In detail, I'm asking about the specific step considering contrasts I would use. Part of my relevant code (after preprocessing/normalization etc):
grouping <- paste0(final$targets$Sample.and.Data.Relationship.Format, ".", final$targets$time)
head(grouping) [1] irradiated.0.5h irradiated.0.5h irradiated.0.5h irradiated.0.5h bystander.0.5h bystander.0.5h 18 Levels: bystander.0.5h bystander.1.0h bystander.2.0h bystander.24.0h bystander.4.0h ... irradiated.6.0h batch <- factor(final$targets$Batch) # where batch the 4 different biological replicates
> head(batch) [1] 1 2 3 4 1 2 Levels: 1 2 3 4 design <- model.matrix(~0 + grouping + batch) colnames(design) [1] "groupingbystander.0.5h" "groupingbystander.1.0h" "groupingbystander.2.0h" "groupingbystander.24.0h" [5] "groupingbystander.4.0h" "groupingbystander.6.0h" "groupingcontrol.0.5h" "groupingcontrol.1.0h" [9] "groupingcontrol.2.0h" "groupingcontrol.24.0h" "groupingcontrol.4.0h" "groupingcontrol.6.0h" [13] "groupingirradiated.0.5h" "groupingirradiated.1.0h" "groupingirradiated.2.0h" "groupingirradiated.24.0h" [17] "groupingirradiated.4.0h" "groupingirradiated.6.0h" "batch2" "batch3" [21] "batch4"
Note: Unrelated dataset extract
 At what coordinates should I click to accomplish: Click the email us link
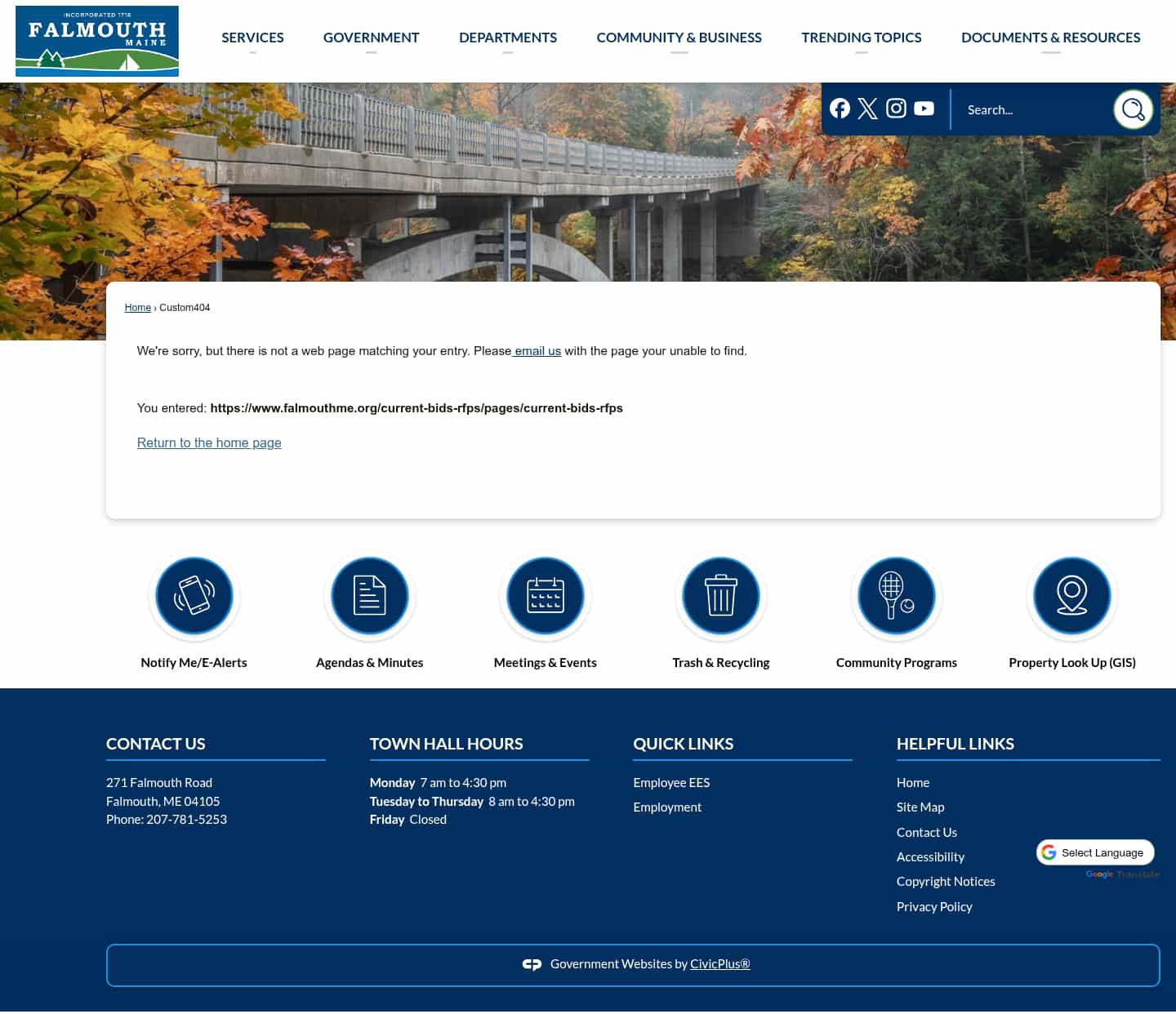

Also, it is important to mention that there are control samples (groups) also for each time point and not "universal"
My main goal, is to identify any putative DE genes, that could discriminates/separate Bystander samples from irradiated ones, totally and not only for example in a specific time point. Thus, i thought a naive setting of contrasts.fit in the following lines:
con <- makeContrasts(total comparison =((groupingirradiated.0.5h + groupingirradiated.1.0h + groupingirradiated.2.0h + groupingirradiated.4.0h + groupingirradiated.6.0h + groupingirradiated.24.0h)/6 - (groupingbystander.0.5h + groupingbystander.1.0h + groupingbystander.2.0h + groupingbystander.4.0h + groupingbystander.6.0h + groupingbystander.24.0h)/6), levels=design).......
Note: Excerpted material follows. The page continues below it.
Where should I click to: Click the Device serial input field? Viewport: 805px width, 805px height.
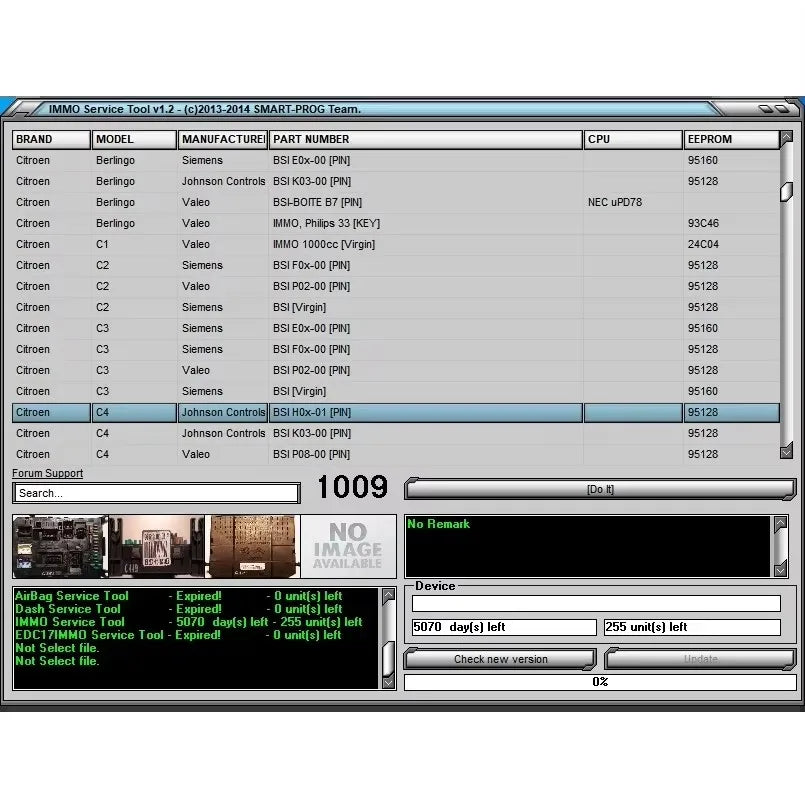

With this approach, i ended in 20 DE genes with an FDR cutoff < 0.05: which, despite the relatively small number, are implicated in interesting biological processes relative to our studied phenomenon. However, in a following heatmap-including only the bystander and irradiated samples--, there was not a clear separation.
Thus, in your opinion:
1) Could be an "improved" formulation of my above contrasts fit, in order to identify any DE genes above all the time points that discriminate directly bystander and irradiated samples ? Or my notion is incorrect, based on the fact of different times points, and i should follow a different approach
2) Even if my methodology above is vital, the above identified genes could still "be valid" --except their biological relevance", but perhaps try a different approach before heatmap construction? In other words, for instance compute the average of each one of these genes in the batches for each condition, and then perform the heatmap ? In the context, of perhaps different time points in the heatmap and/or batches affect the clustering of these genes?
Thank you in advance,
Konstantinos
Thank you very much for your answer !
We didn't design this experiment and also we did not ignore the time points,
this dataset is included in a bigger number of analyzed datasets regarding a common biological phenomenon, which is bystander effects. That's why I created this post to have the opinions of the specialists, regarding our basing aim on this dataset:
to identify any DE genes directly separating bystander vs irradiated samples (regardless of the time point)
thus, do you agree with the above approach?
or
to take for each time point with makeContrasts bystander vs irradiated samples and then perhaps from a Venn diagram intersect any common DE between all time points?